BNF is a language used to specify CF grammars. Like most languages it has a reference syntax. It always possible to define another syntax for the same language.

For example you could use another syntax for Python where all the English keywords are replaced by German keyword, and the semi-colon is replaced by the keyword semi-colon. It would work as well, but it would not be considered standard Python. You could even make more drastic syntactic changes without really changing the way it works, including use of begin and end in place of indentation.

Similarly BNF has a reference syntax which is described in various documents, including this wikipedia page. Their are variants, like EBNF (extended BNF) that allow for the use of regular expressions as the right hand-side of rules.

But basically, BNF is just a standard syntax to write context-free (CF) grammars.

The document you refer to does contain a CF grammar. But the syntax is not BNF (and since BNF is just a standard syntax for CF grammars, the use of the name BNF is abusive).

NOTE
I realize (belatedly) that your second link (which I missed) points to a document where the author Pete Jinks takes a different point of view. It only shows that you should always be careful with information found on the web (including from myself), and double check it. He calls it a variant of BNF, but it is as much a variant as my caricature of Python (and I could have made it worse) is a variant of Python. Just try to use it to exchange Python programs with other people. Or double check what he and I are saying with other reference information on the web.

Reading a specification

You are supposed to know how to read a CF grammar.

The real BNF syntax may look strange sometimes, because it is a meta-syntax (the syntax of a language for describing the syntax of other languages), and thus it requires various forcing devices, like those needed to include in a string the symbols used as string delimiters, for example with a backslash, or to include a "*" as symbol in a regex that already uses the same symbol as an operator.

Another aspect is that the syntax of a programming language is usually decomposed in two levels:

  • lexical specification usually done with finite stete technology, or regular expressions.
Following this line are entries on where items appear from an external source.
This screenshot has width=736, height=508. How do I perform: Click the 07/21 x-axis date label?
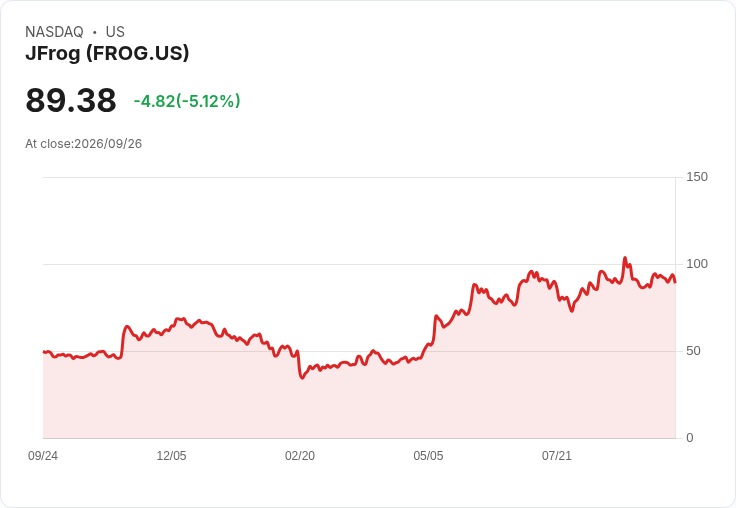[x=557, y=455]
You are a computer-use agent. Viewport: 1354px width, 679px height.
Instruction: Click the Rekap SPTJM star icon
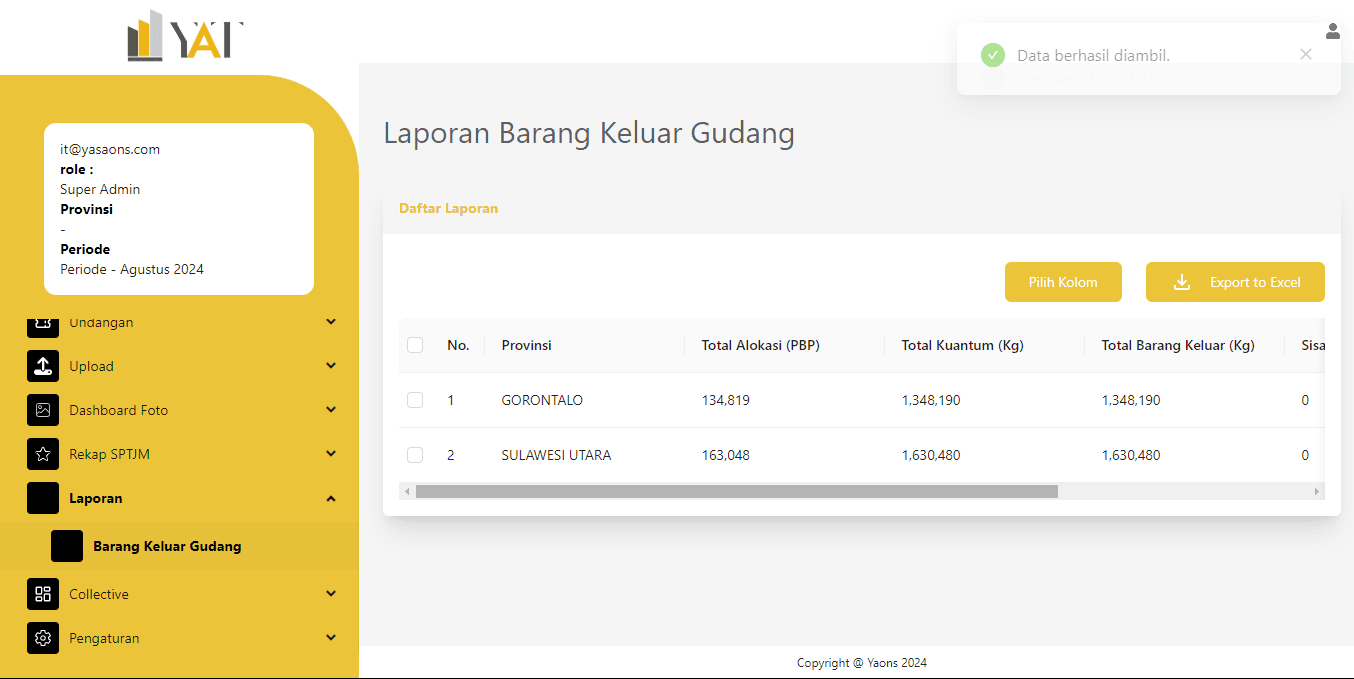(x=43, y=454)
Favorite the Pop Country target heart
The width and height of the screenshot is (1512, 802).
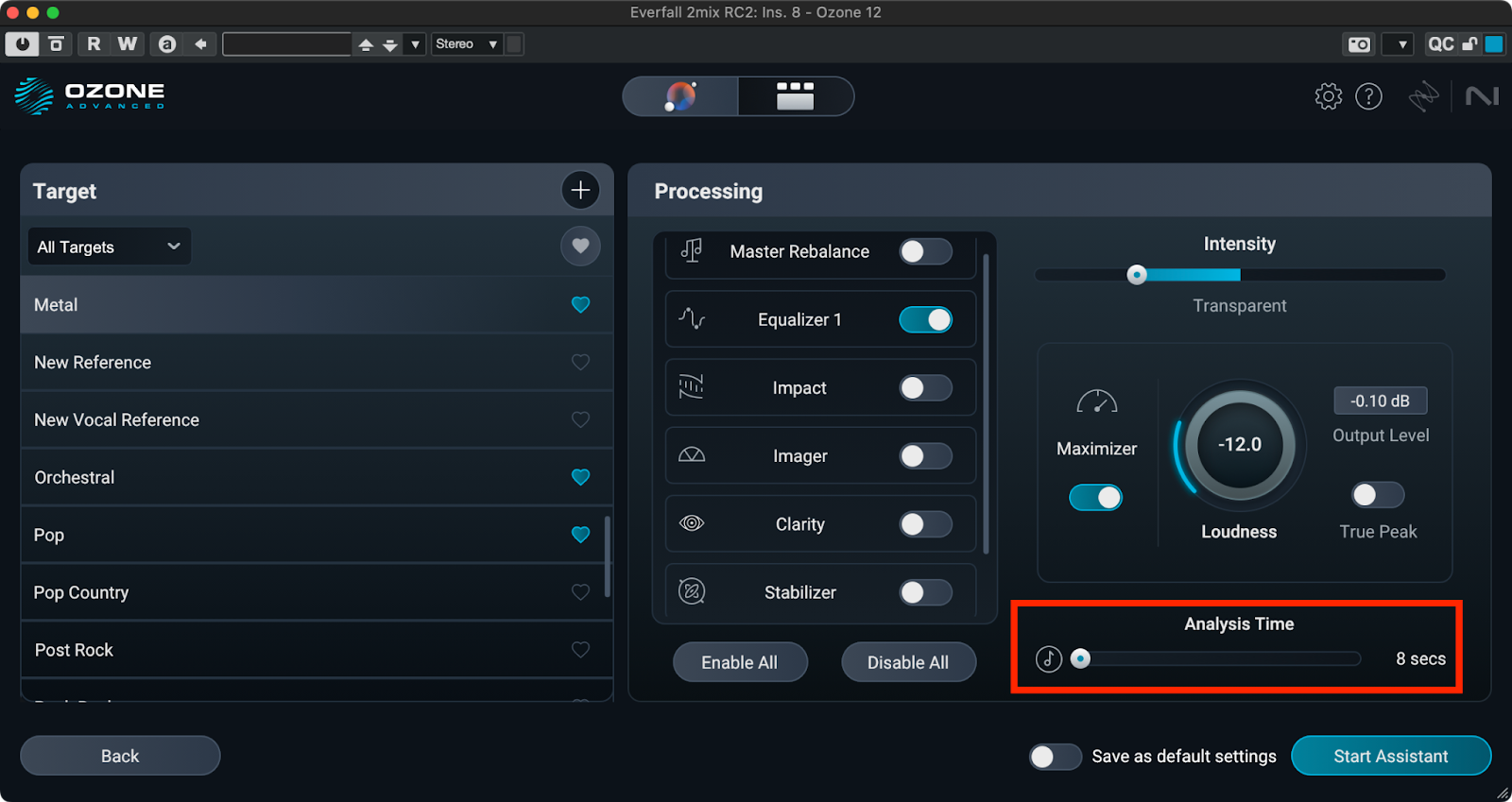(580, 592)
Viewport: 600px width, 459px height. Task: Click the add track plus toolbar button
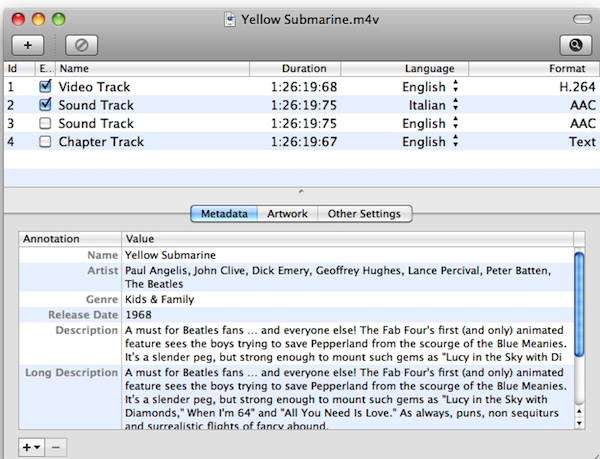click(27, 44)
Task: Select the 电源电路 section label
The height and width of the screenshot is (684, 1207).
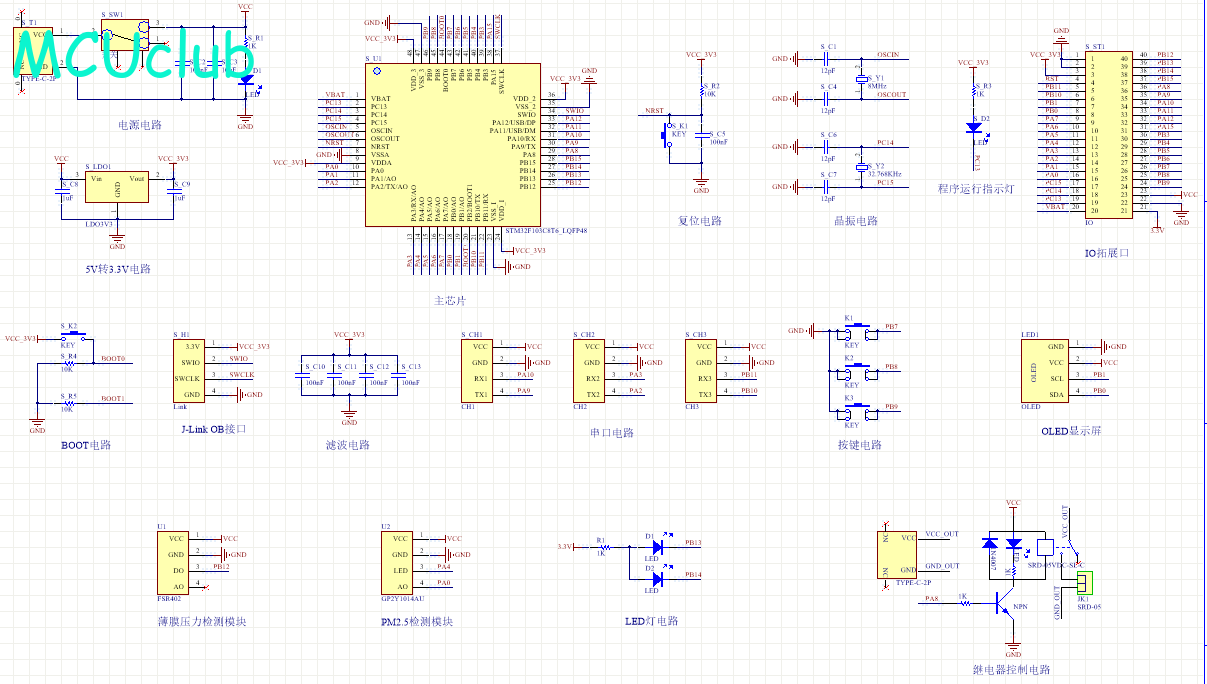Action: click(x=140, y=125)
It specifies the spelling of terminals of the CF syntax, i.e. what is sometimes called tokens.

  • context free syntax, which is often expressed in BNF since the langage Algol 60.

Terminals are usually infinite in number, which does not do well for a finite specification of CF syntax (a formal requirement for CF grammars). Hence most of them are grouped in a finite number of families, called in your exanple: - id for identifiers such as foobar - int_const for integer literals such as 23 - etc...

The syntax of these potentially infinite families is not usually included in the BNF, and use of any such terminal is replaced by the name of the family.

It is the list of names of these families of terminals (tokens) that is listed in the lines you worry about.

In standard BNF, they may not be described at all, and left to a complementary specification. Then they can be identified by the fact they they are not the left-hand side of any rule.

Alternatively they can be associated with rules of a regular grammar defining them, also written in BNF. But this may be confusing. One major reason is that the separation between lexical and CF syntax usually plays a role in the interpretation of program layout, especially spaces, tabs and other "invisible" characters.

The most common principle (though not fully used in a language like Python) is that invisible characters can be used arbitrarily as separators of lexical elements, but are ignored at the CF syntactic level. This implies that ther are not to be used in lexical elements unless explicitly permitted by the specification of the lexical family.

Note that all other terminals such as reserved words (if, else, while, ...), operators (+, ==, ...) or punctuation symbols (;, ,, ...) appear directly in the BNF as strings within double quotes.

Of course, as you can see from your own example, people never quite respect standards. Hence it is always wise to read the tool specific documentation. But it is useful to have the standard as reference to understand what it means and what it is for.